Brief:
Your transcription must include every record word for word and no pictures.

Data for analysis:
%%
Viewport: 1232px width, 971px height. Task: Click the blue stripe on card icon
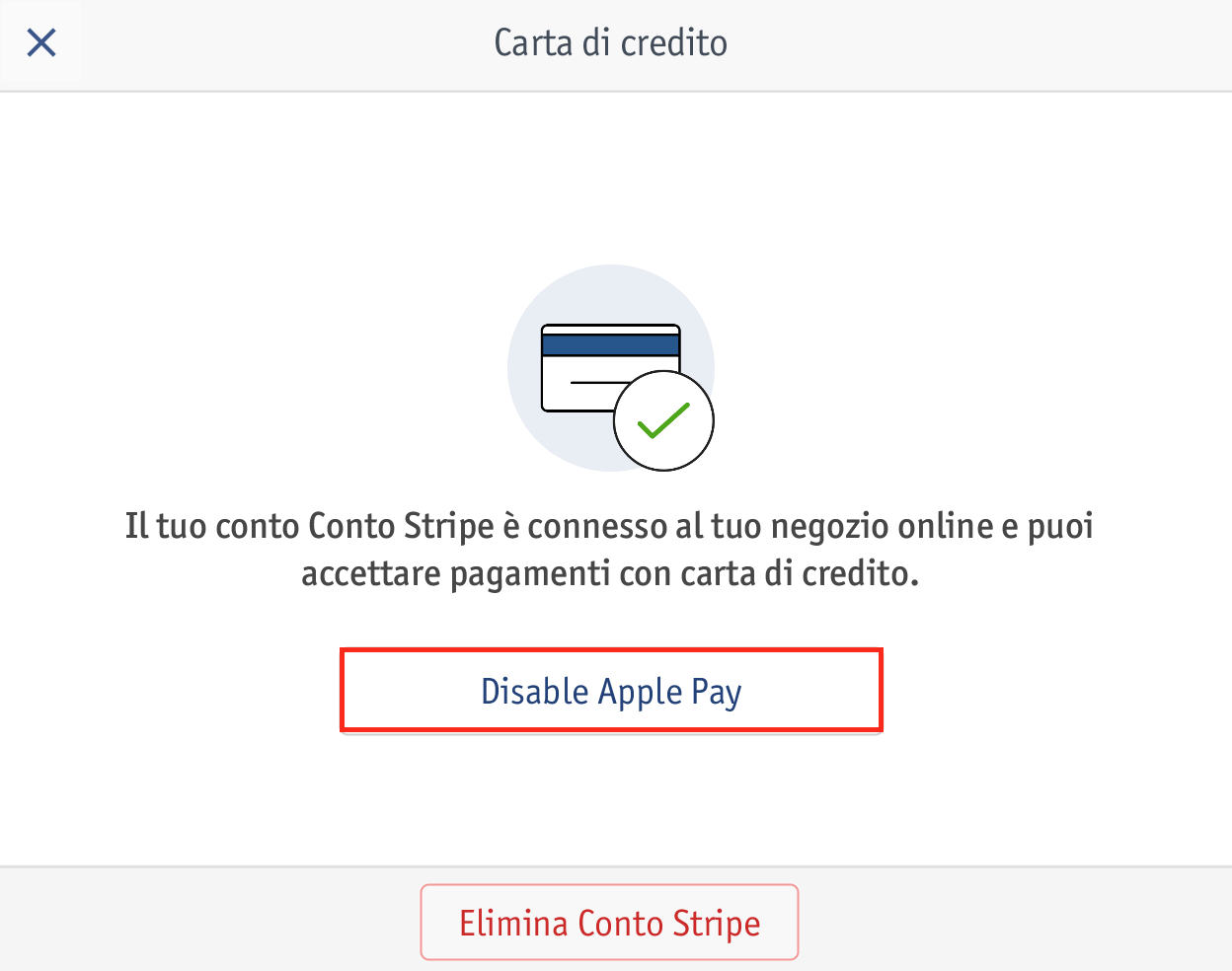pos(610,345)
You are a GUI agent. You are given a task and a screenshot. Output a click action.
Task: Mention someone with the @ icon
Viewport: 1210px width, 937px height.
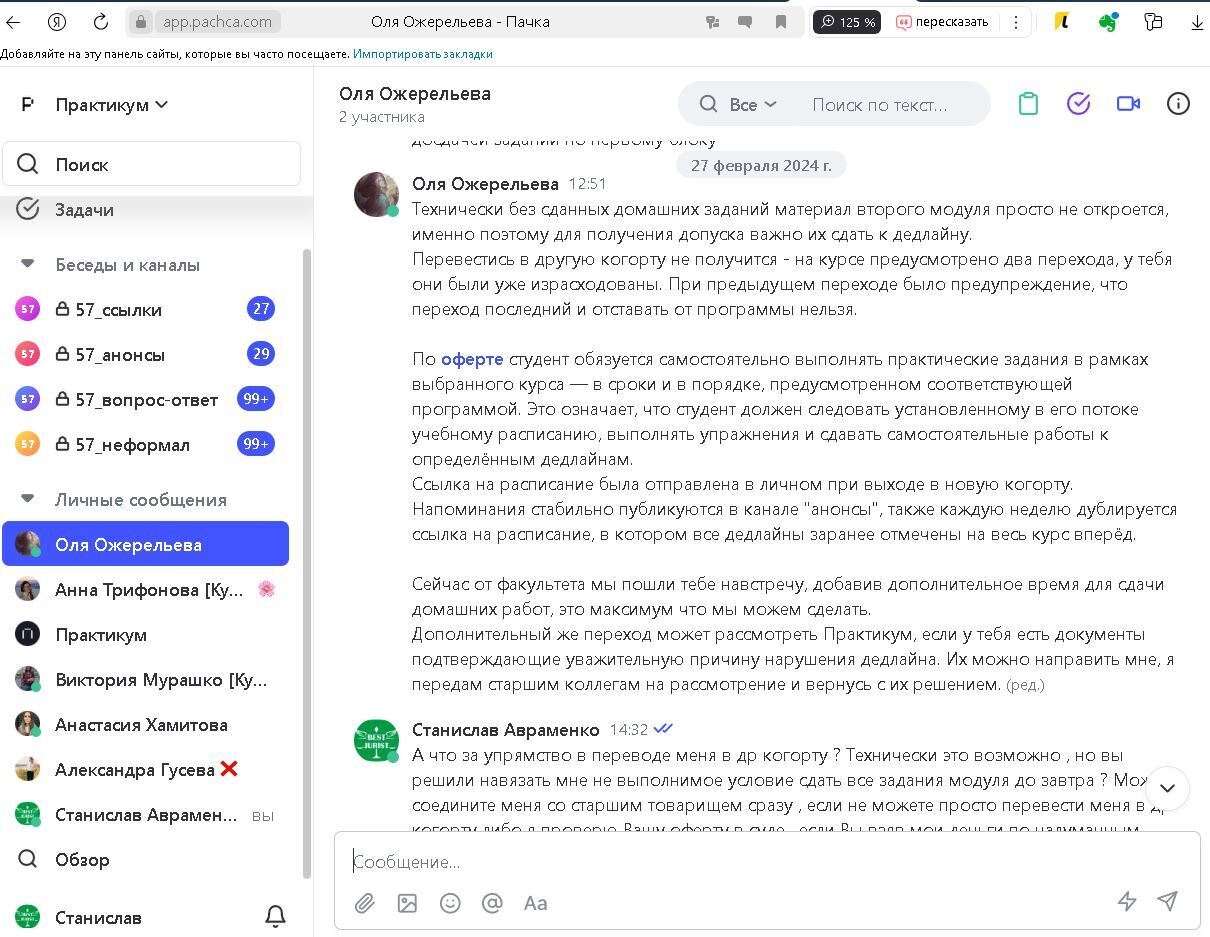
%%
Task result:
Viewport: 1232px width, 971px height. Task: Click the blue stripe on card icon
pos(610,345)
You are a GUI agent. You are given a task and a screenshot. Output a click action.
Task: Mention someone with the @ icon
Viewport: 1210px width, 937px height.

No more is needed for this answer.